-- What is being asked --
Print the following entries without any change.
++++++++
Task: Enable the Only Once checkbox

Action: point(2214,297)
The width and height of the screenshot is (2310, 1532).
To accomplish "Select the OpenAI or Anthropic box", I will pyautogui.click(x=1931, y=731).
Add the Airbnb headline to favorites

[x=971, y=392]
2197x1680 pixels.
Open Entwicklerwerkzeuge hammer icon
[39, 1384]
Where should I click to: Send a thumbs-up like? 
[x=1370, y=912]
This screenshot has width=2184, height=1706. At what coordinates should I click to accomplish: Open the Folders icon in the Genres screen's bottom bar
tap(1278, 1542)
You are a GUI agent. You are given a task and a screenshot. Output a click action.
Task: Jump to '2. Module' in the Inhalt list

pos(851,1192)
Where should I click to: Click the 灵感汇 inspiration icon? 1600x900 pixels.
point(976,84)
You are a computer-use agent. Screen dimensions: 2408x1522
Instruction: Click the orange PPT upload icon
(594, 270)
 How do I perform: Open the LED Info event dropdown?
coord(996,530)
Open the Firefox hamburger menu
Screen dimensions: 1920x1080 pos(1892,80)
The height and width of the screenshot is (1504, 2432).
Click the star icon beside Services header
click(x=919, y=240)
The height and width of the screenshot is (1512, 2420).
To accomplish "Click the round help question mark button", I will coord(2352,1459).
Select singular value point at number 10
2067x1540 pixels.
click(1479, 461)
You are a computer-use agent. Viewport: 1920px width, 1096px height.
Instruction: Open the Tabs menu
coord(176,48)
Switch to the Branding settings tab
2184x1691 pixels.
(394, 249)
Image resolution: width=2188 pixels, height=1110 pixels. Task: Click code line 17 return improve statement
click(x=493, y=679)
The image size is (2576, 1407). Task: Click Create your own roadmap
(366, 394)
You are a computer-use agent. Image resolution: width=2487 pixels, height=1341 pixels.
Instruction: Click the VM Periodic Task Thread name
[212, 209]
++++++++
-- Completed task --
Task: Enable the Only Once checkbox

Action: point(2214,297)
The width and height of the screenshot is (2310, 1532).
To accomplish "Select the OpenAI or Anthropic box", I will pyautogui.click(x=1931, y=731).
Add the Airbnb headline to favorites

[x=971, y=392]
2197x1680 pixels.
Open Entwicklerwerkzeuge hammer icon
[39, 1384]
Where should I click to: Send a thumbs-up like? 
[x=1370, y=912]
This screenshot has width=2184, height=1706. At what coordinates should I click to accomplish: Open the Folders icon in the Genres screen's bottom bar
tap(1278, 1542)
You are a GUI agent. You are given a task and a screenshot. Output a click action.
Task: Jump to '2. Module' in the Inhalt list

pos(851,1192)
Where should I click to: Click the 灵感汇 inspiration icon? 1600x900 pixels.
point(976,84)
You are a computer-use agent. Screen dimensions: 2408x1522
Instruction: Click the orange PPT upload icon
(594, 270)
 How do I perform: Open the LED Info event dropdown?
coord(996,530)
Open the Firefox hamburger menu
Screen dimensions: 1920x1080 pos(1892,80)
The height and width of the screenshot is (1504, 2432).
Click the star icon beside Services header
click(x=919, y=240)
The height and width of the screenshot is (1512, 2420).
To accomplish "Click the round help question mark button", I will coord(2352,1459).
Select singular value point at number 10
2067x1540 pixels.
click(1479, 461)
You are a computer-use agent. Viewport: 1920px width, 1096px height.
Instruction: Open the Tabs menu
coord(176,48)
Switch to the Branding settings tab
2184x1691 pixels.
(394, 249)
Image resolution: width=2188 pixels, height=1110 pixels. Task: Click code line 17 return improve statement
click(x=493, y=679)
The image size is (2576, 1407). Task: Click Create your own roadmap
(366, 394)
You are a computer-use agent. Image resolution: width=2487 pixels, height=1341 pixels.
Instruction: Click the VM Periodic Task Thread name
[212, 209]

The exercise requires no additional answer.